Milltrust International has close to half a billion US dollars invested in the emerging markets, and Eric Anderson Managing Partner at Milltrust International, Head of Emerging Market Investments and the Lead Portfolio Manager on all their Emerging Market strategies, explains that one third of this is used through the firm’s ETF strategy.
“We found that this low-cost, high-alpha strategy is appealing to more and more investors who are seeking a cost effective but differentiated way to gain exposure to the asset class,” Anderson says.
Anderson believes there are two ways to make money when managing investments in Emerging Markets equities.
“One, is by getting your stock selection right and, two, is by correctly managing your geographical exposure. If an investor is looking to maximise their returns in this asset class, they will need to exploit both of these sources of alpha,” Anderson says.
“However, as we saw in 2018, making the right country calls can sometimes significantly outweigh picking the right company. In fact, MSCI published a study showing that country factors have contributed around 40 per cent to 60 per cent of Emerging Markets stock-level dispersions since 1997. Industry and style (size, value, etc) represent the other factors.
Anderson comments that the importance of country factors comes as no surprise given the level of disparity within the Emerging Markets universe.
“If you were to broadly categorise the different countries, you could separate the EM universe into three categories: The commodity plays (which include Russia, Brazil); The exporters (Korea, Taiwan, …), and thirdly, the domestic-focused economies (China, India, …). All of these investment buckets represent such vastly different market drivers that differentiating between them when investing is a no-brainer. Our aim was to find a way to exploit this very obvious dynamic.”
Anderson outlines Milltrust’s strategy, commenting that corporate profitability, stock market performance, consumer behaviour, sentiment and capital expenditure are all affected by inflation, interest rates, economic growth amongst other important economic and fundamental factors.
“We regularly see TV pundits and experts make frequent investment assumptions, predicting stock market performance based on various indicators; ‘I think the central bank will lower interest rates, so the stock market will go up’.
“Over the last 10 years, we have tested these different investment assumptions that people make all the time to see if the relationship holds true and identified which of these factors really conveys information about future equity returns. It is these quantitative indicators that we use to evaluate the attractiveness of each equity market relative to each other in order to provide country allocation recommendations with the goal of enhancing the returns of unhedged global Emerging Market equity portfolios.
“As you would expect, our model includes a valuation component where we favour cheaper markets, a growth and profitability component and a momentum component amongst a number of other factors. This is a very disciplined and systematic process.”
Putting the strategy into practice where Milltrust can play its country tilts from its asset allocation models, the firm needed to find market instruments that were liquid enough and that provided a reasonable enough representation of the country’s stock market. The answer was discovered in using low-cost index-tracking country ETFs.
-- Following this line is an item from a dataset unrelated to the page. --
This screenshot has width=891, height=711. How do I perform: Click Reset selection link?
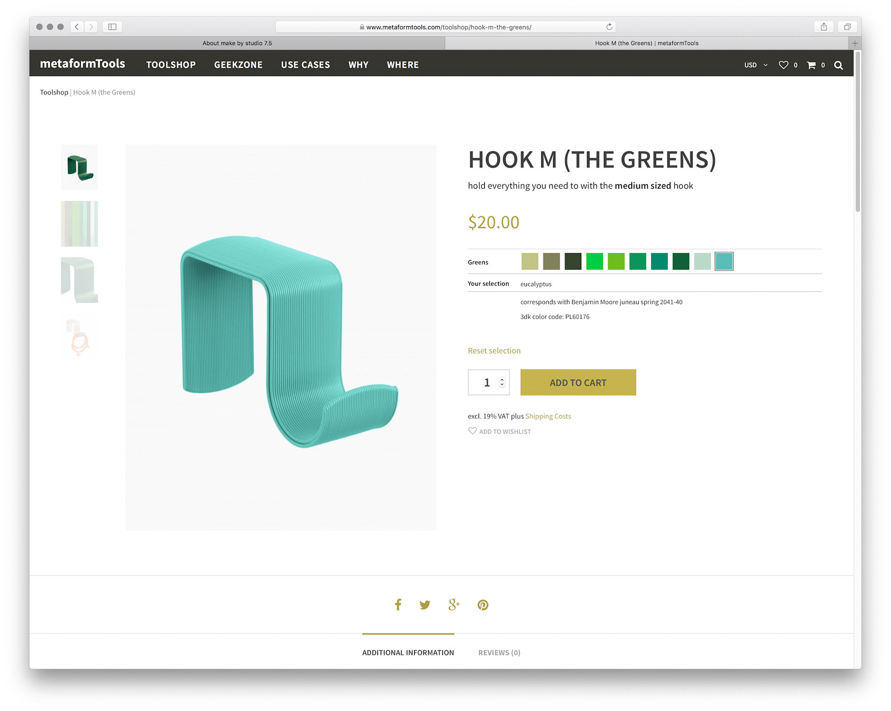pos(494,351)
“Using passive ETFs to gain exposure to Emerging Markets has been popular amongst investors,” Anderson says. “Most investors tend to buy one of the ETFs that tracks the MSCI Emerging Markets Index. The inefficiencies of tracking such an index which is market-cap weighted is well publicised. There are times when you want to be overweight the commodity countries and other times when you want more exposure to the exporters, etc, regardless of market cap weights. Our approach is to use the more granular country ETFs to express our country views that come out of our country allocation model. We use about 20 different EM country ETFs.”
His finding was that there was ample liquidity in EM country ETFs. “If you look at the three-month average daily dollar trading volume (ADV) of the iShares EM country ETFs, the majority of them have an ADV of more than USD10 million per day which is more than sufficient to run our strategy effectively,” he says.
“In addition to the direct liquidity, we found that additional shares can also be created by brokers at low cost. For the smaller countries (such as Qater, UAE, Colombia), whose country ETFs are less liquid, we have applied some practical constraints; no matter how high their scores are, we set a maximum allocation versus the benchmark weight (for instance, benchmark weight plus 4 per cent).
“Since our country allocation models focus on medium to long-term trends, we only trade and rebalance the portfolio monthly which keeps our transaction costs down while still being frequent enough to capture market moves and shifts from our country views. Intra-month you can often find yourself getting caught up in too much noise as markets may have an immediate, very short-term reaction to certain events before reverting back to its fair value.”
In conclusion, Anderson explains that the firm has implemented this low-cost, high-alpha strategy as an advisory portfolio for its clients since 2012.
“The performance has averaged nearly 3 per cent annualised alpha over the MSCI EM Index which consists of the actual returns of the country ETFs; the performance is what would have been achieved by an investor who invested in accordance with our recommendations.”